Today: Watch [M:I-2]. Close old bank accounts. Have lunch with the baby on campus.
>> 10:11 AM
Monday, January 01, 2001
I must admit I am woefully unversed in the history and work of labor struggles. The efforts of graduate student groups to form unions as bargaining forces with universities is something that I need to learn more about, though. This [piece] on NYU and Yale reminds me of [GESO] at Yale (though the organization is not mentioned by name in the article). And though I don't understand the logistics of academic insitutional power, I cannot help but think that [student] [union] groups' concerns are reasonable and important to pursue.
>> 7:24 AM
I guess I don't know if I agree with the driving assumption of Goldstein's view: that "sexual orientation has no implications whatsoever for character." (Nor do I agree with the concomitant reasonings that race and sex have nothing to do with character.) I think this is where he loses me a bit. I see the struggle for gay and lesbian civil rights, like the struggle for racial equality in the Civil Rights Movement proper, as a movement dedicated to celebrating the very differences and implications of character around understandings of sexuality.
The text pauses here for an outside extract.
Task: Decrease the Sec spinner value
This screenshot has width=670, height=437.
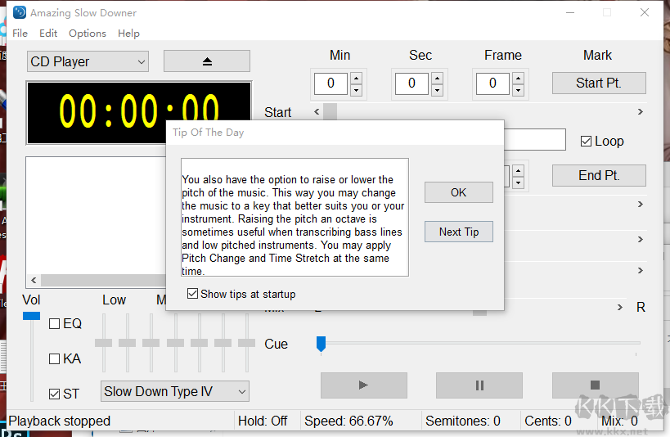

This is not to say that there is any one defined way of being "gay," but that many of the characteristics associated with gayness in the public imagination are present in the entire population and need to be de-criminalized, de-pathologized, etc. For instance, the Boy Scouts' gripe with letting "avowed homosexuals" into their ranks is that gay men corrupt young boys, sodomizing them (at times) or making them fey at the very least. Their task, in other words, is in trying to homogenize gender identities, in making "masculine" their boys. And as such, I think attempting to combat their ideological work by claiming neutrality is fruitless. It may be messy. It may not be easy to admit. But the cultural wars over sexuality are exactly defined around the tense issues of race, gender, sexuality, sexual-object-choice and what they mean to our identities as humans.
>> 7:02 AM
There's nothing like being home, not living out of a suitcase, comfortable in a familiar space (small though it may be). DC was lovely, but cold. I hope I was of support, helpful, to Joe. We did end our stay there with a little tiff, though. I went to some panels at the [convention] itself. Mostly interesting. In one, an audience member raised a question (unanswered by the panelists) that has stuck in my mind. In essence, he raised the issue of the "readability" of works of literature as value. The context was the controversy over a particular novel that had been awarded a prize by an organization which then rescinded the prize because of political and social objections to representations of certain people in the novel. So, is a novel good because it is aesthetically beautiful, moving? Or is it good because it interrogates received notions of beauty and representation? I had read this novel, in fact, and did cry as I was reading it (I have leaky tear-ducts). But I do agree with its critics in decrying the awful racialization of certain people in powerfully antagonistic terms. And yet, it did move me to tears, its prose haunting and the voice of the child-narrator arousing an unbelievable sympathy. It was a fast read, an easy read. How do we compare such a work to that of other works that are difficult to read, to digest, to understand, but ultimately can change the way we see things at all?
Pointed out to me by B. Ron, a much more positive [article] on weblogs.